Subtitles & captions – are they the same?
A debate that predates Media Chrome is whether or not Captions and Subtitles should be combined in the same list. I'm not gonna teach you the difference here, but just know that the <video> tag treats them as separate lists while every modern video player combines them in one menu for viewers. In 1.0 we've combined them into one list to make the common UI treatment easier to achieve. Special thanks to Gary Katsevman (@gkatsev) for pushing that one through in time.
The next theme is Themes
While the Media Chrome API is only loosely tied to the media theme element, we wanted the Themes API to also be in a relatively stable place for this 1.0 release, so that as people build themes they don't have to worry that the theming ecosystem will change underneath them. With the 1.0 release we're excited to charge forward building many new themes and showing off how creative you can be with media player UIs using just HTML.

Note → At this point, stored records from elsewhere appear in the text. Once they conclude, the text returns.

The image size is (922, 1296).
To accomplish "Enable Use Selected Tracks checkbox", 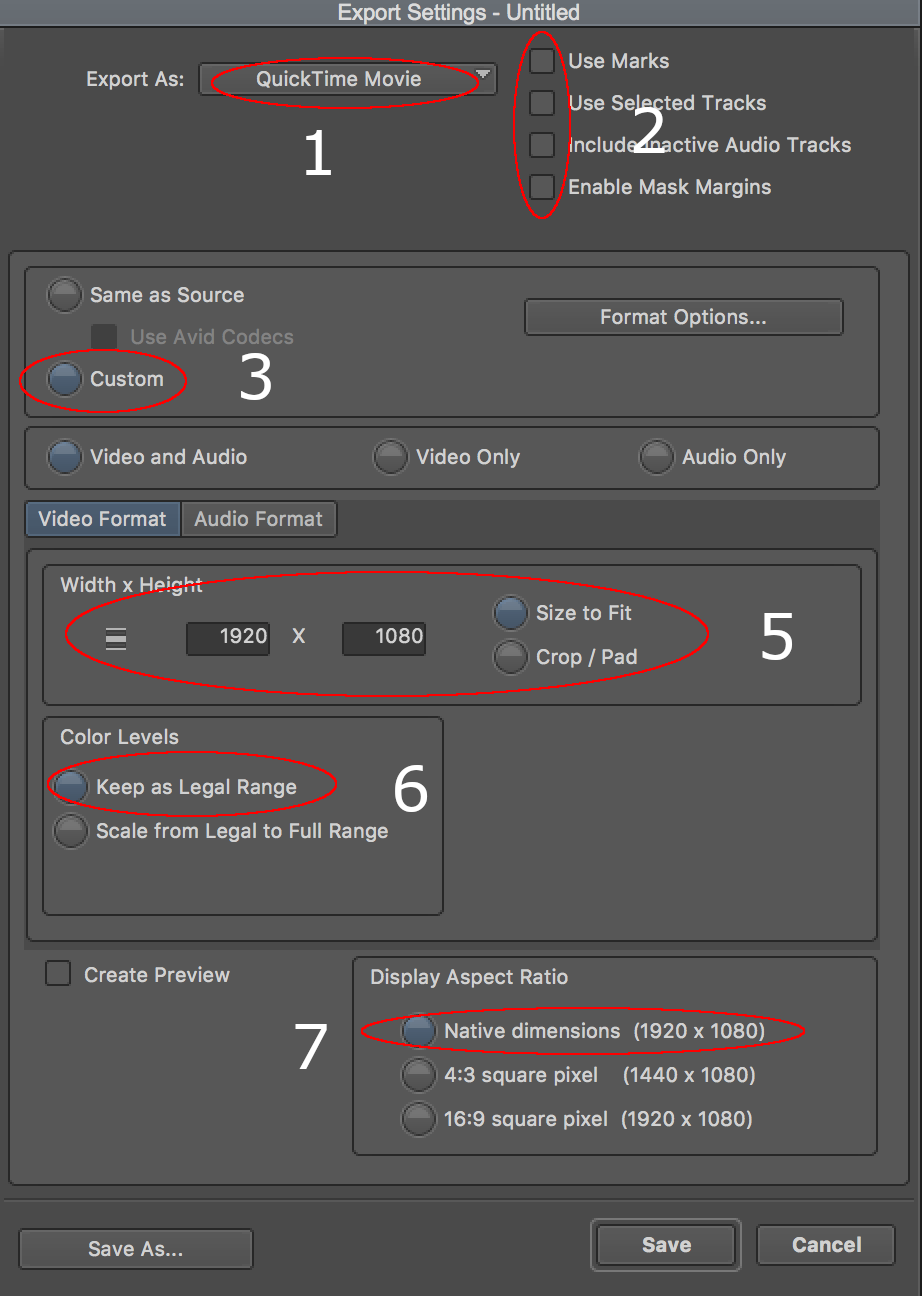I will (541, 103).
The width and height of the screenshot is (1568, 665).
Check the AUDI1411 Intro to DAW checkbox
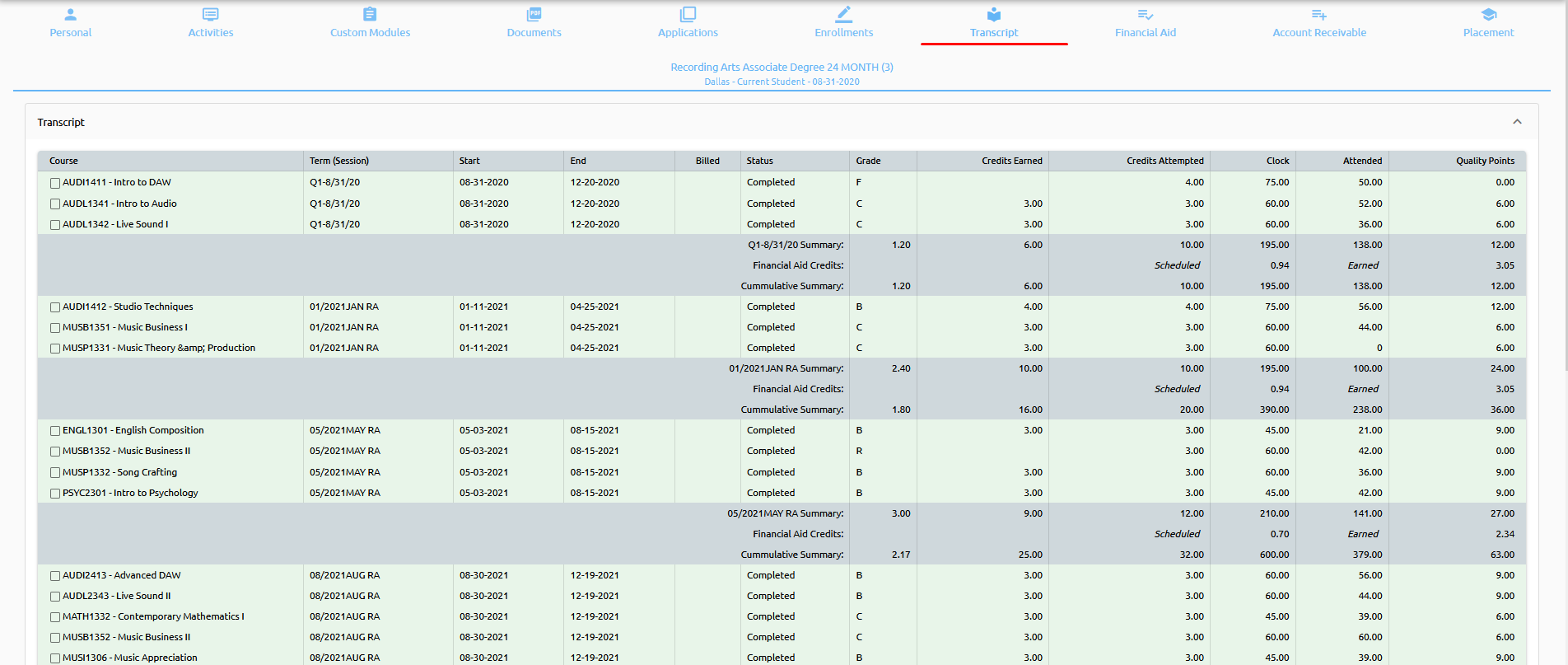click(x=55, y=183)
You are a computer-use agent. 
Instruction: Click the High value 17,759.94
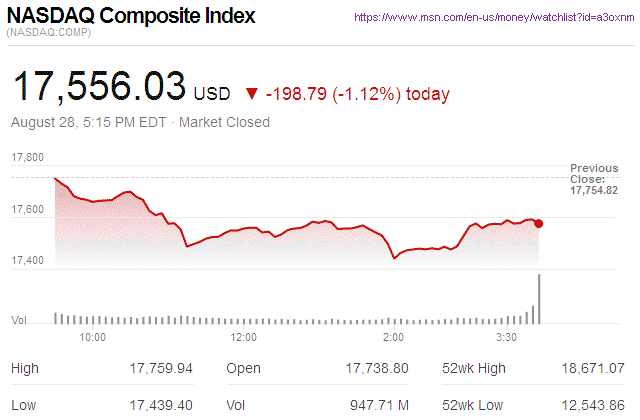pos(161,368)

You're gonna stick with the name "Media Chrome"?
Yes, yes we are. We've heard the feedback that the name can be confused with Chrome Media, and people don't immediately get that chrome is a term for the UI, not Google's web browser specifically (which is using the term chrome in the same way, and no this didn’t make us feel old why do you ask?). With the size of change it would require, and no definitively better options on the table, we're moving forward as is! If you hate that, post about it somewhere, and be sure to link the words "media chrome" back to the project. 😉
What's next
More Themes
As mentioned previously, we're excited to build more. If you know HTML and CSS, you can easily build a Media Chrome theme. We'd love for you to try and share what you create.
More complex and video player-dependent features
Media Chrome is just the UI layer of a video player and relies on media elements/players exposing the same API as the <video> tag. But the <video> tag API doesn't have everything we need to build modern player interfaces, including things like a video quality menu and ads. For this reason there's a separate community-driven project called media-ui-extensions, that is standardizing extensions to the <video> API to support these other UI features. We're working through a few of these now which will then unlock more features in Media Chrome.
Idiomatic React Support
We're in the process of some internal re-architecture of the media-controller that will allow for more natural workflows in React-based development. Compared to some other frameworks React has been slower than I had hoped in supporting Web Components seamlessly, and even in the latest version there are some gotchas to work around. So while we can still benefit from the portability of web components, it's clear that some React-specific components will take the edge off when using Media Chrome in React.